ATHENS: The defense ministers of Israel and Greece have stressed the importance of maintaining strong alliances to tackle global and regional threats, citing challenges such as the war in Ukraine and ongoing tension in the eastern Mediterranean.
“The world is changing,” Israeli Defense Minister Benny Gantz said after meeting in Athens with his Greek counterpart, Nikolas Panagiotopoulos.
“The implications of the war in Ukraine bleed through national borders.
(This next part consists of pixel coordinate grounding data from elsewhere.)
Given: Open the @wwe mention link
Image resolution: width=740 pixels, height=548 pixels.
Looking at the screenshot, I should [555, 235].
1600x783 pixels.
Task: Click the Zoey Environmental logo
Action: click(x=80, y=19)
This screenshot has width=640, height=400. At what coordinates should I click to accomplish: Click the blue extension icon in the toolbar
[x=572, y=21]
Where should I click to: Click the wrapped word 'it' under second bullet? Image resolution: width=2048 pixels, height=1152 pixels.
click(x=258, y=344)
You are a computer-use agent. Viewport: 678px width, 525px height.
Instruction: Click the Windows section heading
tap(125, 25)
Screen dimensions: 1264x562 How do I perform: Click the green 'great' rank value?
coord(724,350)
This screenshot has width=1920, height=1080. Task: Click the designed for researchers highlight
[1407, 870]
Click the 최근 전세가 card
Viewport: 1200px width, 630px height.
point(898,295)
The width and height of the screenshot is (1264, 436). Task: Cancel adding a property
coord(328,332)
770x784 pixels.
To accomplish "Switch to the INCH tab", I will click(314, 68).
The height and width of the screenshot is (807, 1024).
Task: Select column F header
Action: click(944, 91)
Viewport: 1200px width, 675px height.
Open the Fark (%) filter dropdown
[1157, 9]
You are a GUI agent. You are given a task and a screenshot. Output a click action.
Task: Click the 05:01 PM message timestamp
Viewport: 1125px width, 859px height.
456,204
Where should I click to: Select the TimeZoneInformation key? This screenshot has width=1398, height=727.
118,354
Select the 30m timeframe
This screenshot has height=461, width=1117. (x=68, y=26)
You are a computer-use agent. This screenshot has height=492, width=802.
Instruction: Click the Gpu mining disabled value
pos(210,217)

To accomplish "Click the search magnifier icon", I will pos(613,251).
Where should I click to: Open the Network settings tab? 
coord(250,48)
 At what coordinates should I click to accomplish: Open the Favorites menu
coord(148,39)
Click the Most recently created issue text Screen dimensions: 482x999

The politics of extremism and terrorism impacts countries across the globe.”
He cited Iran’s nuclear program and the use of Iranian drones by Russian forces in Ukraine as evidence that the Tehran regime’s alleged aggression “continues to be a grave threat to the region and to the world.”
“It is clear the global threats we see today are simply the seeds for the challenges that will develop and grow in the future, impacting national security, food supplies, immigration, energy resources,” Gantz said.
Last month, Gantz visited Ankara, becoming the first top Israeli defense official in more than a decade to do so, and signaling a possible resumption of defense ties with Turkiye.
Israel and Turkiye were once close regional allies, but relations became increasingly strained under Turkish President Recep Tayyip Erdogan, who is an outspoken critic of Israel’s policies toward Palestinians.
Greece has traditionally maintained good relations with both Israel and Arab nations in the Middle East, and has been seeking to strengthen alliances amid heightened tension with Turkiye.
“In the face of global shifts, it is our duty to ensure our alliances ... remain strong and constant,” Gantz said in Athens, adding that it was in the common interest of Greece and Israel to ensure stability in the eastern Mediterranean and the Middle East.
Greece and Turkiye, both NATO members, have been at odds for decades over a series of issues, but relations have deteriorated significantly in recent years, particularly over sea boundaries in the eastern Mediterranean.
High-ranking Turkish officials, including Erdogan, have made thinly veiled threats of invasion.
“Aggressive revisionism is the greatest challenge we have to face in our region and poses a serious risk for the rules-based international order,” Panagiotopoulos, the Greek defense minister, said, citing in particular Russia’s invasion of Ukraine.
During their meeting on Friday, Panagiotopoulos said he and Gantz reaffirmed “our common goal and desire to expand (the) strategic defense partnership between Greece and Israel.”
The two countries regularly conduct joint military exercises and training, and Greece recently launched operations at a new international pilot training center created in partnership with Israel.
“We are determined to maintain this ever-increasing momentum and also to enrich our defense industrial cooperation,” Panagiotopoulos said.